The anti-Azerbaijani sentiment, or anti-Azerbaijanism has been mainly rooted in several countries, most notably in Armenia and Iran, where anti-Azerbaijani sentiment has sometimes led to violent ethnic incidents.

Armenia 
According to a 2012 opinion poll, 63% of Armenians perceive Azerbaijan as "the biggest enemy of Armenia" while 94% of Azerbaijanis consider Armenia to be "the biggest enemy of Azerbaijan." The root of the hostility against Azerbaijanis traced from the Nagorno-Karabakh conflict.

Early period 

In the early 20th century the Transcaucasian Armenians began to equate the Azerbaijani people with the perpetrators of anti-Armenian policies such as the Armenian genocide in the Ottoman Empire.

In March 1918, during a Bolshevik takeover, later called the March Days, an estimate of 3,000 to 10,000 Azerbaijanis were killed by Bolshevic troops and ethnic Armenian militias, orchestrated by the Bolshevist Stepan Shahumyan.

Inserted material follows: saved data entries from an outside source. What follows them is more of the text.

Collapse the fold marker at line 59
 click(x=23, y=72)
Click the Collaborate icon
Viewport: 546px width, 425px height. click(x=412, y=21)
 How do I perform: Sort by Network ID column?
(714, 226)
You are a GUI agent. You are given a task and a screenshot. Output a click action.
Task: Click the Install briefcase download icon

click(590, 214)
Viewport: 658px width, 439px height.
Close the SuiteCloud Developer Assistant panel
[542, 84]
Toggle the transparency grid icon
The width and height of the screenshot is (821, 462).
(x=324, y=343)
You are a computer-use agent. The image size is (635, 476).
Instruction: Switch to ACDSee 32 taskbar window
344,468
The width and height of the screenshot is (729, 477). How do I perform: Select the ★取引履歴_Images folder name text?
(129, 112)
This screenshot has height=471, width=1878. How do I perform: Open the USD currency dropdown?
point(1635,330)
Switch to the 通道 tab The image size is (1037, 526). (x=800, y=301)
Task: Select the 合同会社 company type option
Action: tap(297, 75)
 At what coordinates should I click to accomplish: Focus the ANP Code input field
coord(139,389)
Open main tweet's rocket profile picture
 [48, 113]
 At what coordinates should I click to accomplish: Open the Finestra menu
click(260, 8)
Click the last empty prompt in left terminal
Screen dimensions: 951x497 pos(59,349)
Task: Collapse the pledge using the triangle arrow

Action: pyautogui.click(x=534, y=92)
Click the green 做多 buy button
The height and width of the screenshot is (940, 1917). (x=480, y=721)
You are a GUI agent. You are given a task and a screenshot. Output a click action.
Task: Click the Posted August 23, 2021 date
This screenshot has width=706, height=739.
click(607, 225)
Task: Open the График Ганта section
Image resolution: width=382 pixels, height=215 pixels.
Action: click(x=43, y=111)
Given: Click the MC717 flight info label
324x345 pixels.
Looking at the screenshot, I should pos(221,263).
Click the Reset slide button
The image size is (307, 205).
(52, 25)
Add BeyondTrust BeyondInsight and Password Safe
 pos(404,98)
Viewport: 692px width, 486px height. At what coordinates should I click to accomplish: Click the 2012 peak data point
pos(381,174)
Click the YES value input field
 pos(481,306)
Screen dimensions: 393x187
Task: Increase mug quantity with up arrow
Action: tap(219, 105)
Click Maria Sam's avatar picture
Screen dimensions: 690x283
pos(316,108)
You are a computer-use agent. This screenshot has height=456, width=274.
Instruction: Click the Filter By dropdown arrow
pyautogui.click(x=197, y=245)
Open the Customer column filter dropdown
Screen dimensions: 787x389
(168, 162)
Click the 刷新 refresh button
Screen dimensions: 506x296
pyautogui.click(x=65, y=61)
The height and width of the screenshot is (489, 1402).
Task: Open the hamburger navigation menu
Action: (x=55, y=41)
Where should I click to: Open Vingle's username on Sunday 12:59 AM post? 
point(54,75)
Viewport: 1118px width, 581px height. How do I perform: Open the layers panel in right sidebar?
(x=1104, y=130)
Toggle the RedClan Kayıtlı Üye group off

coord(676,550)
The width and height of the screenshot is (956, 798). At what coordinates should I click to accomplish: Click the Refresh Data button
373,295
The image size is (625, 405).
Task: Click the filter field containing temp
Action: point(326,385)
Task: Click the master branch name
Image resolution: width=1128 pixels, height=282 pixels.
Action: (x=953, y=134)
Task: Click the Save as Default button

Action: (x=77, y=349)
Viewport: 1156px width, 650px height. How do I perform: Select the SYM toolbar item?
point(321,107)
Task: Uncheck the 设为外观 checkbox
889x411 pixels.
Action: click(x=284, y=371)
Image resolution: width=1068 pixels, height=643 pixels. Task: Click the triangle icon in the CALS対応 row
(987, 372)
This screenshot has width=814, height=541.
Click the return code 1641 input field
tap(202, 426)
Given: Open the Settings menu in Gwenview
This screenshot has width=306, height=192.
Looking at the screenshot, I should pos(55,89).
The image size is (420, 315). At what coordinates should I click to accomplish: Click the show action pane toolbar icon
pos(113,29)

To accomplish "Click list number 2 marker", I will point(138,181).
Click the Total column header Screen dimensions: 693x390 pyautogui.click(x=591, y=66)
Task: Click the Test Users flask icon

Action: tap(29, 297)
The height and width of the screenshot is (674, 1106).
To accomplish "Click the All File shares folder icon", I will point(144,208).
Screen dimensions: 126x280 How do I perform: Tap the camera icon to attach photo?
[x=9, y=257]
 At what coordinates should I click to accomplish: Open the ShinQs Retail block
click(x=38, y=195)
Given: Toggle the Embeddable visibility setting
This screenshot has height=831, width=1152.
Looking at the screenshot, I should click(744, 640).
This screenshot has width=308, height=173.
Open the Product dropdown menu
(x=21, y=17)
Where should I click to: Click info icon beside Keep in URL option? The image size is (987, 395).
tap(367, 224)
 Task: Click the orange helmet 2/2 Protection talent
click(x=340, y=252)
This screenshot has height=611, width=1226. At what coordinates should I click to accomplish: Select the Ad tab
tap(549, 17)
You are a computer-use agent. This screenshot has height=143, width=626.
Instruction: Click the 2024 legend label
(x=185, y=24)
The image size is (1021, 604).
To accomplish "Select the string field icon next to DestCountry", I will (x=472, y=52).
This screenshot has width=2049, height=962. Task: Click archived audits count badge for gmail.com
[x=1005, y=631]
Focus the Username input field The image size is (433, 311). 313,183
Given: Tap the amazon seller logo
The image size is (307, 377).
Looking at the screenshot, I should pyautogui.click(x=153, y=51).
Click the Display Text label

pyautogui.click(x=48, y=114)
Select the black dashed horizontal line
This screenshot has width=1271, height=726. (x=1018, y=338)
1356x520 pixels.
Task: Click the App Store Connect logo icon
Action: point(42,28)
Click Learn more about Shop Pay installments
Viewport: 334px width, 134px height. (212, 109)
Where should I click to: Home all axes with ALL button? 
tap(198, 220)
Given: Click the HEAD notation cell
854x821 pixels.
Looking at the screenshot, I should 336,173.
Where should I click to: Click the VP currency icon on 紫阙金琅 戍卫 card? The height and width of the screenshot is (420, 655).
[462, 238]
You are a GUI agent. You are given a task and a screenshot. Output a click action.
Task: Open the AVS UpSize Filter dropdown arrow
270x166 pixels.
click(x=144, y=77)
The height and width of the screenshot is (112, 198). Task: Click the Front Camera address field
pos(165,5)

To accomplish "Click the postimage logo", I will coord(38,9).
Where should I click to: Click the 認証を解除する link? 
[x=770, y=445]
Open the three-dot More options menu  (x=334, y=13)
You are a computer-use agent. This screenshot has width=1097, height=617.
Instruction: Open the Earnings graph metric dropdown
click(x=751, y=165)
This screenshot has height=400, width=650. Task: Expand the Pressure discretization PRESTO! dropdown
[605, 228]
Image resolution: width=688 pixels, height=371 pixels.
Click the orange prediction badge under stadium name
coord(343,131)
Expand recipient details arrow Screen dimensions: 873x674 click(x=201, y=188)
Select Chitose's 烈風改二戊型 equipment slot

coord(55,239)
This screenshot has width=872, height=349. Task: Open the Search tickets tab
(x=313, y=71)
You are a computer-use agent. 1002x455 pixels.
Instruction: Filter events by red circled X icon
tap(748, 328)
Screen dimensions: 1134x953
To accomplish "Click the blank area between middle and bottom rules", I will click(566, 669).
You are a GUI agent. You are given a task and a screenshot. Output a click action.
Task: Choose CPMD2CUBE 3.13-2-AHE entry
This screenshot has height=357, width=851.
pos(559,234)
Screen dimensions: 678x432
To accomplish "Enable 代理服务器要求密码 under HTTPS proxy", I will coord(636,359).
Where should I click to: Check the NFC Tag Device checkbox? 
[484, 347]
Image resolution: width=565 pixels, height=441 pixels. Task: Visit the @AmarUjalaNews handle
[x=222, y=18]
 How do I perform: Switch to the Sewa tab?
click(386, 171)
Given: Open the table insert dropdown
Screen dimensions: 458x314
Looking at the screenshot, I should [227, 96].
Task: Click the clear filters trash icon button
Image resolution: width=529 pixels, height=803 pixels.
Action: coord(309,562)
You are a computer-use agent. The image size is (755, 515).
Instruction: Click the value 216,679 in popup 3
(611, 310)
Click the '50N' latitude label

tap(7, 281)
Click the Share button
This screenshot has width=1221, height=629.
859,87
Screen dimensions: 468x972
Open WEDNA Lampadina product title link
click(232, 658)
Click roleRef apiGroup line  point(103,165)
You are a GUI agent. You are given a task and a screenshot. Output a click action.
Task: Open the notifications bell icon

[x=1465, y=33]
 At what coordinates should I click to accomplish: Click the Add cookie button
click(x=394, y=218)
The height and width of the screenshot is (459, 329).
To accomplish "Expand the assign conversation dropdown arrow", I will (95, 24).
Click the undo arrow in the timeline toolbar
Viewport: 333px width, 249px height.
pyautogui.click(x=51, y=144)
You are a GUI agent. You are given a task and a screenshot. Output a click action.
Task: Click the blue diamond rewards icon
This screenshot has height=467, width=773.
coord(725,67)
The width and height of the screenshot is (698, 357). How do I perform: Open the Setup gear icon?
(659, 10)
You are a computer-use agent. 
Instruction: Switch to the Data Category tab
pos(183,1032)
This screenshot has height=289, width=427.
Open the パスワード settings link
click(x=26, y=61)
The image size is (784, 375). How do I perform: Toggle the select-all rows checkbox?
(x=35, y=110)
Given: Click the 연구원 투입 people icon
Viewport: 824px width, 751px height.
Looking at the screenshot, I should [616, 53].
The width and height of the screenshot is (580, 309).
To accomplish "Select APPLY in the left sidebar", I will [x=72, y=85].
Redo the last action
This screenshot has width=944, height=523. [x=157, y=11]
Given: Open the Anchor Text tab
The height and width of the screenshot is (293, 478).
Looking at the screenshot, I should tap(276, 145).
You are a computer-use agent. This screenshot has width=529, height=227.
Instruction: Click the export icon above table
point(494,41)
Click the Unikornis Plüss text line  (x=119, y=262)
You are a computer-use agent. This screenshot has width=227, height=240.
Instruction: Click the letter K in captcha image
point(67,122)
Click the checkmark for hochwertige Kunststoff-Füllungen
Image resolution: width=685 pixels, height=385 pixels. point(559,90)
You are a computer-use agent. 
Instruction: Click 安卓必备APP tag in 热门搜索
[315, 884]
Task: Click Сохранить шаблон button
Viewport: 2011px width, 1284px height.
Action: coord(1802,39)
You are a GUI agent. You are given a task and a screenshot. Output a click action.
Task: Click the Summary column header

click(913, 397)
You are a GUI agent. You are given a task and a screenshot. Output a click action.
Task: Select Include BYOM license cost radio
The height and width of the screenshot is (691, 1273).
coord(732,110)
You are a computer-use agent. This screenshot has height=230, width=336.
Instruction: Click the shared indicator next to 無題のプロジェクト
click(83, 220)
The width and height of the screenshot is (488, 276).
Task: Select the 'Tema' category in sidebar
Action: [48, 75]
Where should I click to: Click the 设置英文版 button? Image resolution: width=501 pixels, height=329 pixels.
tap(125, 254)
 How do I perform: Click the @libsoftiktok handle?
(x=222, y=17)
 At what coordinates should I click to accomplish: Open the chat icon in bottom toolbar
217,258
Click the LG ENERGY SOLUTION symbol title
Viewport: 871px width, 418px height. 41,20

During the Nagorno-Karabakh conflict 

After the First Nagorno-Karabakh War anti-Azerbaijani sentiment grew in Armenia, leading to harassment of Azerbaijanis there. In the beginning of 1988 the first refugee waves from Armenia reached Baku. In 1988, Azerbaijanis and Kurds (around 167,000 people) were expelled from the Armenian SSR. Following the Karabakh movement, initial violence erupted in the form of the murder of both Armenians and Azerbaijanis and border skirmishes. As a result of these skirmishes, 214 Azerbaijanis were killed.

On June 7, 1988 Azerbaijanis were evicted from the town of Masis near the Armenian–Turkish border, and on June 20 five Azerbaijani villages were emptied in the Ararat Province. Henrik Pogosian was ultimately forced to retire, blamed for letting nationalism develop freely. Although purges of the Armenian and Azerbaijani party structures were made against those who had fanned or not sought to prevent ethnic strife, as a whole, the measures taken are believed to be meager.

The year 1993 was marked by the highest wave of the Azerbaijani internally displaced persons, when the Karabakh Armenian forces occupied territories beyond the Nagorno-Karabakh borders. The Karabakhi Armenians ultimately succeeded in removing Azerbaijanis from Nagorno-Karabakh.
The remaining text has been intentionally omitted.